Test su 900 aziende. L’UE detta le nuove regole per il vino bio

Muffe, lieviti, batteri. E, soprattutto, percentuale di anidride solforosa. Ma anche tecniche di cantina. E’ su questi “punti” caldi che il confronto sarà più accesso a Bruxelles.
Il regolamento dell’Unione Europea sulle modalità condivise per produrre vino da uve biologiche, la cui entrata in vigore è attesa per la vendemmia 2009 o 2010, è stato illustrato a Siena, sede di Enoteca Italiana, in occasione del convegno “Il vino biologico italiano all’arrivo del regolamento europeo sulla vinificazione biologica”, organizzato in collaborazione con Aiab e Arsia.

Il progetto Orwine. I risultati scientifici del progetto “Orwine”, sui quali la Commissione permanente agricoltura biologica della Commissione europea (Scof), inizierà a discutere da marzo 2009, hanno coinvolto 900 aziende “pilota” di vino “bio” di tutta Europa, circa il 25% della popolazione di riferimento. Dall’indagine, ha spiegato Cristina Micheloni, coordinatrice scientifica dell’Aiab, è emerso “un generale accordo di limitare anche i processi di vinificazione e non solo gli additivi”, finora ammessi per i vini convenzionali, e “purché non derivino da Ogm”. In particolare, per l’anidride solforosa (solfiti), si mira ad una riduzione del 20% rispetto ai vini convenzionali ed in prospettiva l’obiettivo è di scendere, in tempi più lunghi, fino ad una riduzione del 40 %. Mantenendo nella normativa un “legame costante con Ocm e con le norme Oiv”, ha sottolineato Cristina Micheloni.

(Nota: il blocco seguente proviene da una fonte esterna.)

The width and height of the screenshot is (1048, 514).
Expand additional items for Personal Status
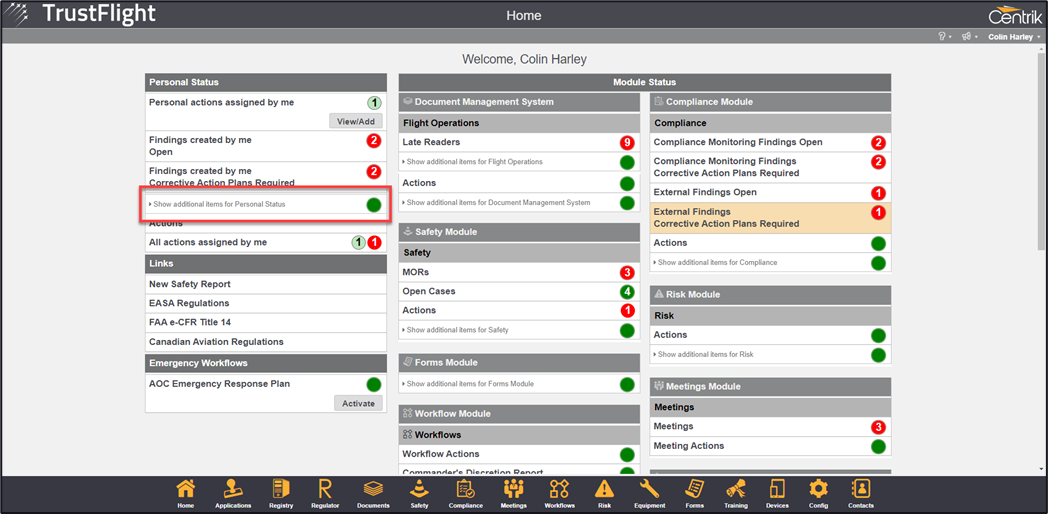(219, 204)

Primato europeo per l’Italia. L’Italia è leader europeo per estensione di vigneti coltivati a uve biologiche, 34mila ettari; un settore, quello del vino “bio” che ha forti prospettive di crescita e che suscita grande interesse da parte di produttori e consumatori.
“E’ un errore, come sta invece accadendo anche a Bruxelles, diminuire le attenzioni nei confronti dei prodotti biologici – ha detto il presidente di Enoteca Italiana, Claudio Galletti, che è anche assessore all’agricoltura della Provincia di Siena -; le politiche pubbliche devono incentivare e sostenere questi percorsi virtuosi; penso ad alcuni prodotti di eccellenza del nostro territorio, come la chianina, la cinta senese, la cerealicoltura e la viticoltura biologica, che riguarda ormai decine e decine di ettari di vigneti, anche di aziende importanti dal Chianti, al Brunello, al Nobile” .
In occasione del convegno sono stati resi noti anche i primi risultati di un sondaggio sui consumi nell’ambito del progetto “Bio 306°” di Enoteca Italiana su vino e olio extravergine biologico. Il 43% del campione, ha spiegato la responsabile Sandra Panunti, acquista direttamente dal produttore, soltanto l’1% usa Internet, mentre il 49% degli intervistati cerca nel biologico un maggiore “benessere anche per il proprio corpo” e la possibilità “di essere in sintonia con l’ambiente e con la natura”.